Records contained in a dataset
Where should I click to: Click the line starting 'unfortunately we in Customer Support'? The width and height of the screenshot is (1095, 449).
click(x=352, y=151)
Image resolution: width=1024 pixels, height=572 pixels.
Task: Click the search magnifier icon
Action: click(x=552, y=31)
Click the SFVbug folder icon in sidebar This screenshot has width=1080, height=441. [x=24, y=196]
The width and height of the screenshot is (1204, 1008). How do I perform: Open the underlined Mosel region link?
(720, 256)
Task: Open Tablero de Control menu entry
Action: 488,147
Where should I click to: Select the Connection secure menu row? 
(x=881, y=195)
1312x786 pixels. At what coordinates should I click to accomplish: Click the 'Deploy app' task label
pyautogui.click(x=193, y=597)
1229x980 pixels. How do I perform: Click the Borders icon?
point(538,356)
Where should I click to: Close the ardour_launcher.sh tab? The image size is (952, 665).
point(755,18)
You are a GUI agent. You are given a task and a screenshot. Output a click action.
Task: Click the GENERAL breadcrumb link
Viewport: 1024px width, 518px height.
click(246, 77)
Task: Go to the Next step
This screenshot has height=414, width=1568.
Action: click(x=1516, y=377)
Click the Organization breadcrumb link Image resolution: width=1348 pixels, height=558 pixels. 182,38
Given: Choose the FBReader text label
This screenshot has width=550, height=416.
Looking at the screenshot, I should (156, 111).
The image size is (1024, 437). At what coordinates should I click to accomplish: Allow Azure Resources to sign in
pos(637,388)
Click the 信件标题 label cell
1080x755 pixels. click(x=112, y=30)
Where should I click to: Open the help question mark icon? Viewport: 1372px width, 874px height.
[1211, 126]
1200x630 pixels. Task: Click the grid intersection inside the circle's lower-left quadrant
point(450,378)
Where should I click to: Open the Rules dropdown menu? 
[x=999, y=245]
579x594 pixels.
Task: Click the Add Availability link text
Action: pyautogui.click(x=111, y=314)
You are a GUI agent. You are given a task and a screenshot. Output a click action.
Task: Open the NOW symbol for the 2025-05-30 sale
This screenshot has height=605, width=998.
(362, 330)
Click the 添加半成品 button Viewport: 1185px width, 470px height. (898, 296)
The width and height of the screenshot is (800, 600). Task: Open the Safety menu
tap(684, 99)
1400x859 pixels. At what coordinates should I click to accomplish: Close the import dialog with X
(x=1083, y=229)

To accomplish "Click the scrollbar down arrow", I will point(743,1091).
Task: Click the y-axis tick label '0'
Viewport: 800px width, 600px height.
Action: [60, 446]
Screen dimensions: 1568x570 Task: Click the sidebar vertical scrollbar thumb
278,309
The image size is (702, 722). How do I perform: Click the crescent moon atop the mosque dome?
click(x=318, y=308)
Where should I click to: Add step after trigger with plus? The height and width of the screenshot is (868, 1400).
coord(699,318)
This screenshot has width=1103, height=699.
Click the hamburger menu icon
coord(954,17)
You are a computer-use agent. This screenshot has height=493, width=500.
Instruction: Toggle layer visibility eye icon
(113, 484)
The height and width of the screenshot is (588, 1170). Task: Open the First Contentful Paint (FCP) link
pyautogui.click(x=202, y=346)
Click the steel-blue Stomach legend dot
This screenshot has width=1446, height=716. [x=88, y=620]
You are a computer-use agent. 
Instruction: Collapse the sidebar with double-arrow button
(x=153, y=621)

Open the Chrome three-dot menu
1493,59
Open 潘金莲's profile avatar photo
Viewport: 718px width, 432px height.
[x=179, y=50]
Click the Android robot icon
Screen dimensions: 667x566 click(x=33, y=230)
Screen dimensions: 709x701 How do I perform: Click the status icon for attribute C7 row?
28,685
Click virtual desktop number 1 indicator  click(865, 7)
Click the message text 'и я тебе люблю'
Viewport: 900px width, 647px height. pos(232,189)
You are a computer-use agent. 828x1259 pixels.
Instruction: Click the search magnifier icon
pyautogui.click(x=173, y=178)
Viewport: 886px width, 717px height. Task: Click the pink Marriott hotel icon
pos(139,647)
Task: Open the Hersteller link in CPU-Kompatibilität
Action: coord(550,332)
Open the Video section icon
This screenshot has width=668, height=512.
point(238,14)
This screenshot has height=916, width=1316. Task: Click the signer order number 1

How to complete this task
Give back, exactly as written, the stretch from the line with "This screenshot has width=1103, height=699." through the line with "Click virtual desktop", and no other lines from the records above.

Result below
This screenshot has width=1103, height=699.
Click the hamburger menu icon
coord(954,17)
You are a computer-use agent. This screenshot has height=493, width=500.
Instruction: Toggle layer visibility eye icon
(113, 484)
The height and width of the screenshot is (588, 1170). Task: Open the First Contentful Paint (FCP) link
pyautogui.click(x=202, y=346)
Click the steel-blue Stomach legend dot
This screenshot has width=1446, height=716. [x=88, y=620]
You are a computer-use agent. 
Instruction: Collapse the sidebar with double-arrow button
(x=153, y=621)

Open the Chrome three-dot menu
1493,59
Open 潘金莲's profile avatar photo
Viewport: 718px width, 432px height.
[x=179, y=50]
Click the Android robot icon
Screen dimensions: 667x566 click(x=33, y=230)
Screen dimensions: 709x701 How do I perform: Click the status icon for attribute C7 row?
28,685
Click virtual desktop number 1 indicator  click(865, 7)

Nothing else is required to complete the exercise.